- **PROBLEM TO SOLVE**: Output exactly what appears from the line containing "Task: Select the Operating PM 20% cell" to the end of the data below, and nothing more.

◆ ◆ ◆

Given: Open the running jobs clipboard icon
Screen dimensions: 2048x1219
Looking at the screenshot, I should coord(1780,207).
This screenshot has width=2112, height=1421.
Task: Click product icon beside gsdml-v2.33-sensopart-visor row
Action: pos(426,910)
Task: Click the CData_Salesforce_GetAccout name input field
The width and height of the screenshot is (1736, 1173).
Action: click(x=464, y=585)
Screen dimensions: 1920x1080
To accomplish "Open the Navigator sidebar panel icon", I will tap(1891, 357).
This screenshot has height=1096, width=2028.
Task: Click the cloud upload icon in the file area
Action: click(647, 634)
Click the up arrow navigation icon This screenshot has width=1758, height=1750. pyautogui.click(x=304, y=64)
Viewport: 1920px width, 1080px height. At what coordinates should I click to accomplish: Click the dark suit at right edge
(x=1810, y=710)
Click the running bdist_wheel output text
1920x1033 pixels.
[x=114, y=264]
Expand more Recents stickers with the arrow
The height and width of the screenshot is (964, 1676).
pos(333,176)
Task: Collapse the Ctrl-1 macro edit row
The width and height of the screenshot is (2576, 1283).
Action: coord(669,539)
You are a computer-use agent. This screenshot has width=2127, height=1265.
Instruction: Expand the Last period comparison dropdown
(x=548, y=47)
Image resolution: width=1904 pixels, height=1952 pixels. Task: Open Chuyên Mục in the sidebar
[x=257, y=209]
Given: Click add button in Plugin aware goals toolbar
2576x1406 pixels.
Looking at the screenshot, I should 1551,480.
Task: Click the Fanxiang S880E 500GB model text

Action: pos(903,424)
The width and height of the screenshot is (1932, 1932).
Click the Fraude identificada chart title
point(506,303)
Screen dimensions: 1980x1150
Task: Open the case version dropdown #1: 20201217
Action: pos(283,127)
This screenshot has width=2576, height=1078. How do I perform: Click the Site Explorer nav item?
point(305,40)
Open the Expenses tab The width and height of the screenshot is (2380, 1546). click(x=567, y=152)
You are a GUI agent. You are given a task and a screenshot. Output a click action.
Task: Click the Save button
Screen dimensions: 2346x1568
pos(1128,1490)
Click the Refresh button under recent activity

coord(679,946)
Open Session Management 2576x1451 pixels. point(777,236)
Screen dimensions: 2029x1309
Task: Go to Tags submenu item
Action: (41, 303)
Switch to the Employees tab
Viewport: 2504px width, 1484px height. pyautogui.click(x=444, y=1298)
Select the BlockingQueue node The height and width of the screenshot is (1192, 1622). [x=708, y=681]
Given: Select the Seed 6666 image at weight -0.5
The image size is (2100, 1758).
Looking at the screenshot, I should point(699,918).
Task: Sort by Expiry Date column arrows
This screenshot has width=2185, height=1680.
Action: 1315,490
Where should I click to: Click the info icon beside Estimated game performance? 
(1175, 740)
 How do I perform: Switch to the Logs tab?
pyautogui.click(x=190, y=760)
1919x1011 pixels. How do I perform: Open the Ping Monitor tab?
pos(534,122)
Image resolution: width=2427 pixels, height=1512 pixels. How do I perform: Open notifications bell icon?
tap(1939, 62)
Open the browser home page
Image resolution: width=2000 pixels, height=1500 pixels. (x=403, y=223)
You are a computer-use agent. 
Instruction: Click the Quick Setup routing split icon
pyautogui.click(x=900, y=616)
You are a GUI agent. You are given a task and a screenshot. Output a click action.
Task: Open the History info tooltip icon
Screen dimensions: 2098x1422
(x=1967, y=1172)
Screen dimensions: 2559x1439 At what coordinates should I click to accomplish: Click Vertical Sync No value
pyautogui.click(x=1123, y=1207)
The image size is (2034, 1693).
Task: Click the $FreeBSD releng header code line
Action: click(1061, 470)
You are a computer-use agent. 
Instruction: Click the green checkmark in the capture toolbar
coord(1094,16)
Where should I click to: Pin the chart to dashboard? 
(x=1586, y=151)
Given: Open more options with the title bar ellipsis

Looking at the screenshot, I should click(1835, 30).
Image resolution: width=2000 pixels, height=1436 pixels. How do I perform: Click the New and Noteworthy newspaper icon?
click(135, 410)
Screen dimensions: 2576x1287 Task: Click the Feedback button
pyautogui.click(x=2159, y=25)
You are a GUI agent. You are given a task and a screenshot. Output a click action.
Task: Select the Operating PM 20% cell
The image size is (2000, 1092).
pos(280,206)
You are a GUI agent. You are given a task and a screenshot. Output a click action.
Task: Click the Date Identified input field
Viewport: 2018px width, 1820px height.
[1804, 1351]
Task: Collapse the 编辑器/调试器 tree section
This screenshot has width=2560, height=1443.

◆ ◆ ◆

- **TASK ANSWER**:
Task: Select the Operating PM 20% cell
The image size is (2000, 1092).
pos(280,206)
You are a GUI agent. You are given a task and a screenshot. Output a click action.
Task: Click the Date Identified input field
Viewport: 2018px width, 1820px height.
[1804, 1351]
Task: Collapse the 编辑器/调试器 tree section
This screenshot has width=2560, height=1443.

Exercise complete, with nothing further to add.